Reproduce the following material word for word, omitting the pictures.

**Material to process**:
[BEGIN]

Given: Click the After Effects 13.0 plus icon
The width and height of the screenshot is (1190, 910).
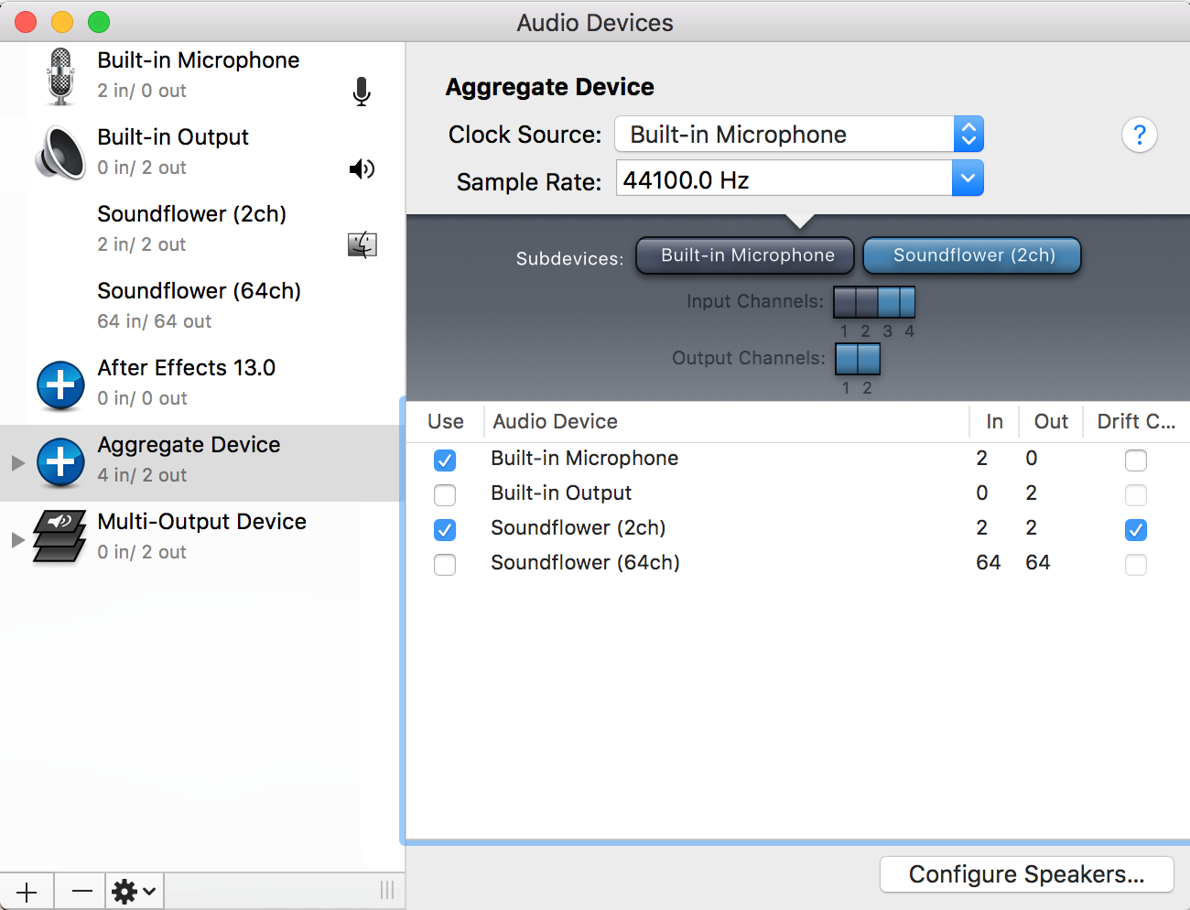Looking at the screenshot, I should pyautogui.click(x=60, y=385).
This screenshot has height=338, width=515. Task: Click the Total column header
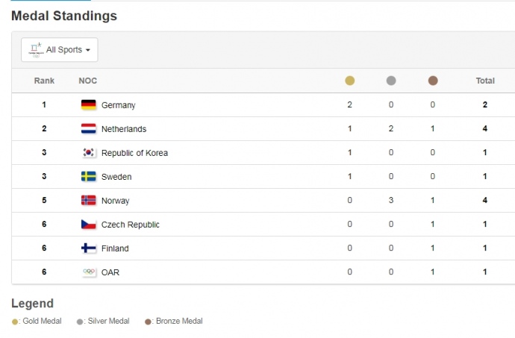(x=485, y=81)
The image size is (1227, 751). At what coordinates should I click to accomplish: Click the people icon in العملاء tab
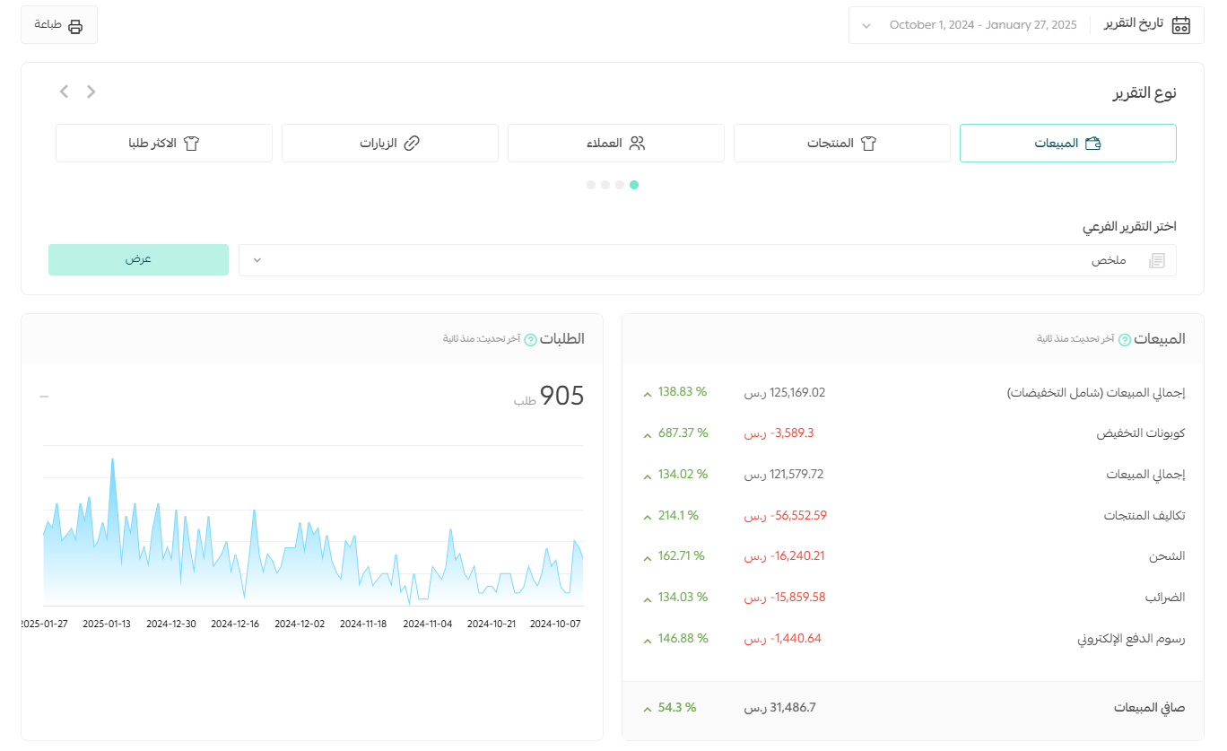pos(637,144)
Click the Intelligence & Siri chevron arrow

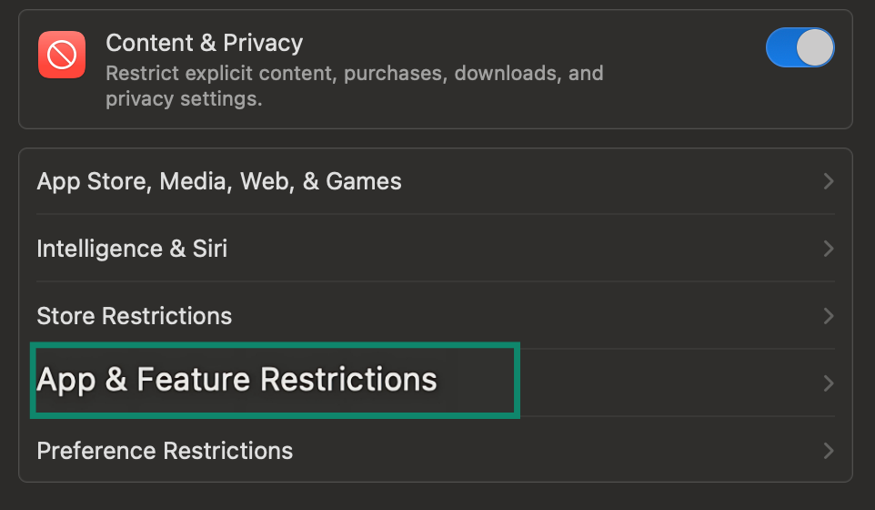(828, 249)
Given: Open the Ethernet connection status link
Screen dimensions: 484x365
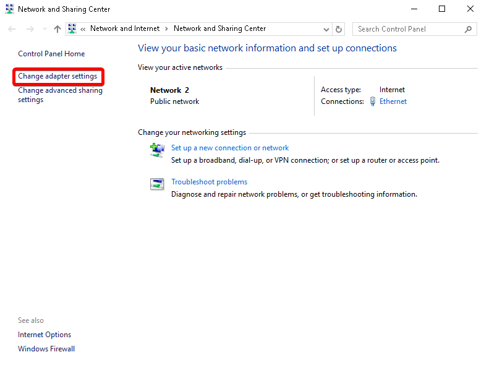Looking at the screenshot, I should click(393, 101).
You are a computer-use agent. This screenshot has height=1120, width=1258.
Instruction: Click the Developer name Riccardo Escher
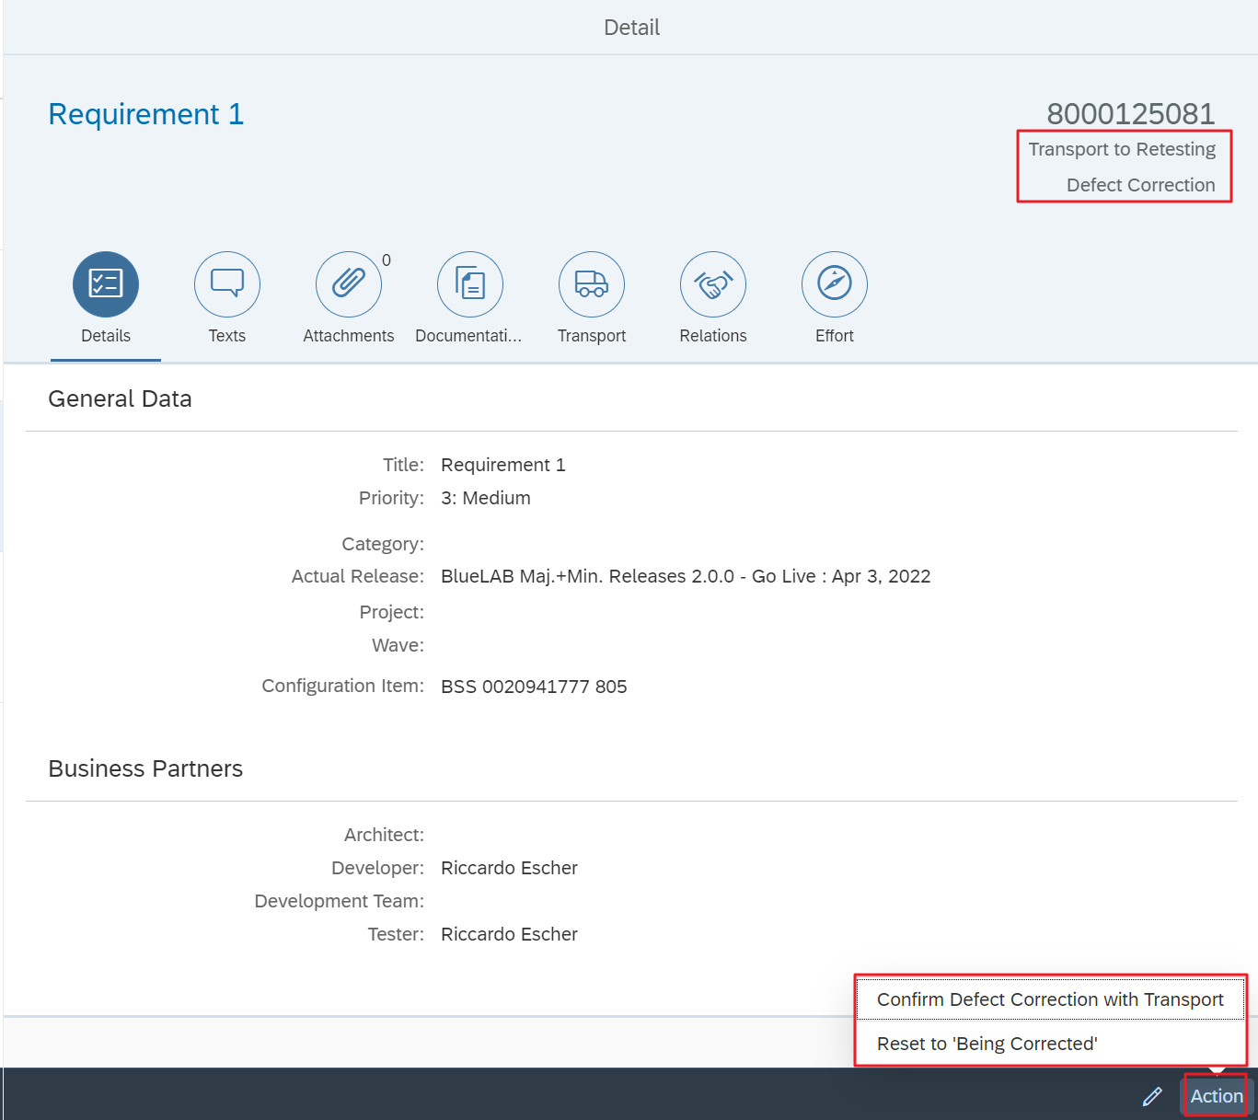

[END]

**Written reply**:
Given: Click the After Effects 13.0 plus icon
The width and height of the screenshot is (1190, 910).
Looking at the screenshot, I should pyautogui.click(x=60, y=385).
This screenshot has height=338, width=515. Task: Click the Total column header
(x=485, y=81)
The image size is (1227, 751). At what coordinates should I click to accomplish: Click the people icon in العملاء tab
pos(637,144)
Click the Intelligence & Siri chevron arrow

(828, 249)
Given: Open the Ethernet connection status link
Screen dimensions: 484x365
Looking at the screenshot, I should click(393, 101).
You are a computer-use agent. This screenshot has height=1120, width=1258.
Instruction: Click the Developer name Riccardo Escher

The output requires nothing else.